**Exercise details:** When transcribing the entries, keep each one exactly as it is.

**Collected data:**
────────
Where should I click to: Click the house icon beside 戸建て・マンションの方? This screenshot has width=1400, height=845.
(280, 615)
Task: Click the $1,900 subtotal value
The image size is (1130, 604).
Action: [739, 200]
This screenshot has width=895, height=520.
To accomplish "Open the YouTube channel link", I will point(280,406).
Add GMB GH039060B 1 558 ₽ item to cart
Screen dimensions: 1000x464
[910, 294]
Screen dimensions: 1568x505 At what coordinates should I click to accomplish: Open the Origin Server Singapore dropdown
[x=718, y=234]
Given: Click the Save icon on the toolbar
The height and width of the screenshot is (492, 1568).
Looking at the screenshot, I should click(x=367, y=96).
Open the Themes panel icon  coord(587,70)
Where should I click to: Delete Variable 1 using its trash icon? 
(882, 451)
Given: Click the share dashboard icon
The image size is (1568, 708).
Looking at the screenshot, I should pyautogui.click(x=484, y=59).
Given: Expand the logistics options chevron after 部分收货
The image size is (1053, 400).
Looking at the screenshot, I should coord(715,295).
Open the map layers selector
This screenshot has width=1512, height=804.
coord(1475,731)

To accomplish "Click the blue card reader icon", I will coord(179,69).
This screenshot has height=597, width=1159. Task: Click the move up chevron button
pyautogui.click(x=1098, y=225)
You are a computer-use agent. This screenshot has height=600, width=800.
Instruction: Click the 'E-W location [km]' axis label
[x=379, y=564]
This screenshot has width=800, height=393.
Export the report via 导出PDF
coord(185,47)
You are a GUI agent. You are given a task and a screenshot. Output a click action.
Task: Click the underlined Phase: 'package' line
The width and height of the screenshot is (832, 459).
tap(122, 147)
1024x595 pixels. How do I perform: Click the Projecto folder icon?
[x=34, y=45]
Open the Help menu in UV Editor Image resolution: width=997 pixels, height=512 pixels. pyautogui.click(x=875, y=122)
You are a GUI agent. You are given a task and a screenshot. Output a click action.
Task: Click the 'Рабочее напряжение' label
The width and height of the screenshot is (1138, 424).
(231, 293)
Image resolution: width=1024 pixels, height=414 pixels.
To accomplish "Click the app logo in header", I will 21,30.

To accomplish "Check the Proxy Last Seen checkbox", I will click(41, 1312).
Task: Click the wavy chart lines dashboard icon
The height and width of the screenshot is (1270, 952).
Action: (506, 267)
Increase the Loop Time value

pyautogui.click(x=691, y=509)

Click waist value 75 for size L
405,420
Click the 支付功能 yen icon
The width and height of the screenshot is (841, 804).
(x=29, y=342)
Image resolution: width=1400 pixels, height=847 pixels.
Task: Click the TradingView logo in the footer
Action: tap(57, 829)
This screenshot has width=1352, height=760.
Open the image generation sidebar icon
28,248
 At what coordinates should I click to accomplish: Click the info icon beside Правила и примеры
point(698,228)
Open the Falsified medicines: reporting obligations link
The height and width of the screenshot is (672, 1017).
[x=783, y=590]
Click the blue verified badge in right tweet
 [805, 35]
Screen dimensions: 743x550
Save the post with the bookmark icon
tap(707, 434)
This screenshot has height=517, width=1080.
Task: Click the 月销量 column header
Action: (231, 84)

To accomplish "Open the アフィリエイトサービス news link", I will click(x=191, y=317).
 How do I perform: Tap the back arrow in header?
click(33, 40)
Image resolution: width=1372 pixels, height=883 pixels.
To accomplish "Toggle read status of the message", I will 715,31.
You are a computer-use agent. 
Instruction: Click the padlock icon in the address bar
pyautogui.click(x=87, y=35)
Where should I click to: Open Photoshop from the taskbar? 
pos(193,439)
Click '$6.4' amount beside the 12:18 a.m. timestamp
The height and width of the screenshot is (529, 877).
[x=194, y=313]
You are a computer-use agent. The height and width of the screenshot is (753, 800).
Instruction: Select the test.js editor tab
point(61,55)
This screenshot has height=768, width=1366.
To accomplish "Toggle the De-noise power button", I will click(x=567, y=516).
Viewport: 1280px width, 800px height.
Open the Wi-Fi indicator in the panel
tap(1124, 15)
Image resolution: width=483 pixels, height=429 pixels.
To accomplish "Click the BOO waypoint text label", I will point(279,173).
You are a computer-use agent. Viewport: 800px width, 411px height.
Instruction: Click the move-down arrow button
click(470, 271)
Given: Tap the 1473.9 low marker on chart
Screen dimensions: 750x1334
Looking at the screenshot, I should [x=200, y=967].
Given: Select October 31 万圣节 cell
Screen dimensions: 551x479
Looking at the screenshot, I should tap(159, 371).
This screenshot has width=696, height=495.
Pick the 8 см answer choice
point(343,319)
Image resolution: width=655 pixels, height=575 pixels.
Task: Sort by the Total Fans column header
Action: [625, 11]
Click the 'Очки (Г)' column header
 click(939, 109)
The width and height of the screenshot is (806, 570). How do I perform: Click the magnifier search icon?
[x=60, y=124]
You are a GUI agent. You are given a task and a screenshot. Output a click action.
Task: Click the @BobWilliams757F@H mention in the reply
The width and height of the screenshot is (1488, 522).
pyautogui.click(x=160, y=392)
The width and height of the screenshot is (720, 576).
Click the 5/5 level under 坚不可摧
────────
**Exercise solution:**
Where should I click to: Click the house icon beside 戸建て・マンションの方? This screenshot has width=1400, height=845.
(280, 615)
Task: Click the $1,900 subtotal value
The image size is (1130, 604).
Action: [739, 200]
This screenshot has width=895, height=520.
To accomplish "Open the YouTube channel link", I will point(280,406).
Add GMB GH039060B 1 558 ₽ item to cart
Screen dimensions: 1000x464
[910, 294]
Screen dimensions: 1568x505 At what coordinates should I click to accomplish: Open the Origin Server Singapore dropdown
[x=718, y=234]
Given: Click the Save icon on the toolbar
The height and width of the screenshot is (492, 1568).
Looking at the screenshot, I should click(x=367, y=96).
Open the Themes panel icon  coord(587,70)
Where should I click to: Delete Variable 1 using its trash icon? 
(882, 451)
Given: Click the share dashboard icon
The image size is (1568, 708).
Looking at the screenshot, I should pyautogui.click(x=484, y=59).
Given: Expand the logistics options chevron after 部分收货
The image size is (1053, 400).
Looking at the screenshot, I should coord(715,295).
Open the map layers selector
This screenshot has width=1512, height=804.
coord(1475,731)

To accomplish "Click the blue card reader icon", I will coord(179,69).
This screenshot has height=597, width=1159. Task: Click the move up chevron button
pyautogui.click(x=1098, y=225)
You are a computer-use agent. This screenshot has height=600, width=800.
Instruction: Click the 'E-W location [km]' axis label
[x=379, y=564]
This screenshot has width=800, height=393.
Export the report via 导出PDF
coord(185,47)
You are a GUI agent. You are given a task and a screenshot. Output a click action.
Task: Click the underlined Phase: 'package' line
The width and height of the screenshot is (832, 459).
tap(122, 147)
1024x595 pixels. How do I perform: Click the Projecto folder icon?
[x=34, y=45]
Open the Help menu in UV Editor Image resolution: width=997 pixels, height=512 pixels. pyautogui.click(x=875, y=122)
You are a GUI agent. You are given a task and a screenshot. Output a click action.
Task: Click the 'Рабочее напряжение' label
The width and height of the screenshot is (1138, 424).
(231, 293)
Image resolution: width=1024 pixels, height=414 pixels.
To accomplish "Click the app logo in header", I will 21,30.

To accomplish "Check the Proxy Last Seen checkbox", I will click(41, 1312).
Task: Click the wavy chart lines dashboard icon
The height and width of the screenshot is (1270, 952).
Action: (506, 267)
Increase the Loop Time value

pyautogui.click(x=691, y=509)

Click waist value 75 for size L
405,420
Click the 支付功能 yen icon
The width and height of the screenshot is (841, 804).
(x=29, y=342)
Image resolution: width=1400 pixels, height=847 pixels.
Task: Click the TradingView logo in the footer
Action: tap(57, 829)
This screenshot has width=1352, height=760.
Open the image generation sidebar icon
28,248
 At what coordinates should I click to accomplish: Click the info icon beside Правила и примеры
point(698,228)
Open the Falsified medicines: reporting obligations link
The height and width of the screenshot is (672, 1017).
[x=783, y=590]
Click the blue verified badge in right tweet
 [805, 35]
Screen dimensions: 743x550
Save the post with the bookmark icon
tap(707, 434)
This screenshot has height=517, width=1080.
Task: Click the 月销量 column header
Action: (231, 84)

To accomplish "Open the アフィリエイトサービス news link", I will click(x=191, y=317).
 How do I perform: Tap the back arrow in header?
click(33, 40)
Image resolution: width=1372 pixels, height=883 pixels.
To accomplish "Toggle read status of the message", I will 715,31.
You are a computer-use agent. 
Instruction: Click the padlock icon in the address bar
pyautogui.click(x=87, y=35)
Where should I click to: Open Photoshop from the taskbar? 
pos(193,439)
Click '$6.4' amount beside the 12:18 a.m. timestamp
The height and width of the screenshot is (529, 877).
[x=194, y=313]
You are a computer-use agent. The height and width of the screenshot is (753, 800).
Instruction: Select the test.js editor tab
point(61,55)
This screenshot has height=768, width=1366.
To accomplish "Toggle the De-noise power button", I will click(x=567, y=516).
Viewport: 1280px width, 800px height.
Open the Wi-Fi indicator in the panel
tap(1124, 15)
Image resolution: width=483 pixels, height=429 pixels.
To accomplish "Click the BOO waypoint text label", I will point(279,173).
You are a computer-use agent. Viewport: 800px width, 411px height.
Instruction: Click the move-down arrow button
click(470, 271)
Given: Tap the 1473.9 low marker on chart
Screen dimensions: 750x1334
Looking at the screenshot, I should [x=200, y=967].
Given: Select October 31 万圣节 cell
Screen dimensions: 551x479
Looking at the screenshot, I should tap(159, 371).
This screenshot has width=696, height=495.
Pick the 8 см answer choice
point(343,319)
Image resolution: width=655 pixels, height=575 pixels.
Task: Sort by the Total Fans column header
Action: [625, 11]
Click the 'Очки (Г)' column header
 click(939, 109)
The width and height of the screenshot is (806, 570). How do I perform: Click the magnifier search icon?
[x=60, y=124]
You are a GUI agent. You are given a task and a screenshot. Output a click action.
Task: Click the @BobWilliams757F@H mention in the reply
The width and height of the screenshot is (1488, 522).
pyautogui.click(x=160, y=392)
The width and height of the screenshot is (720, 576).
Click the 5/5 level under 坚不可摧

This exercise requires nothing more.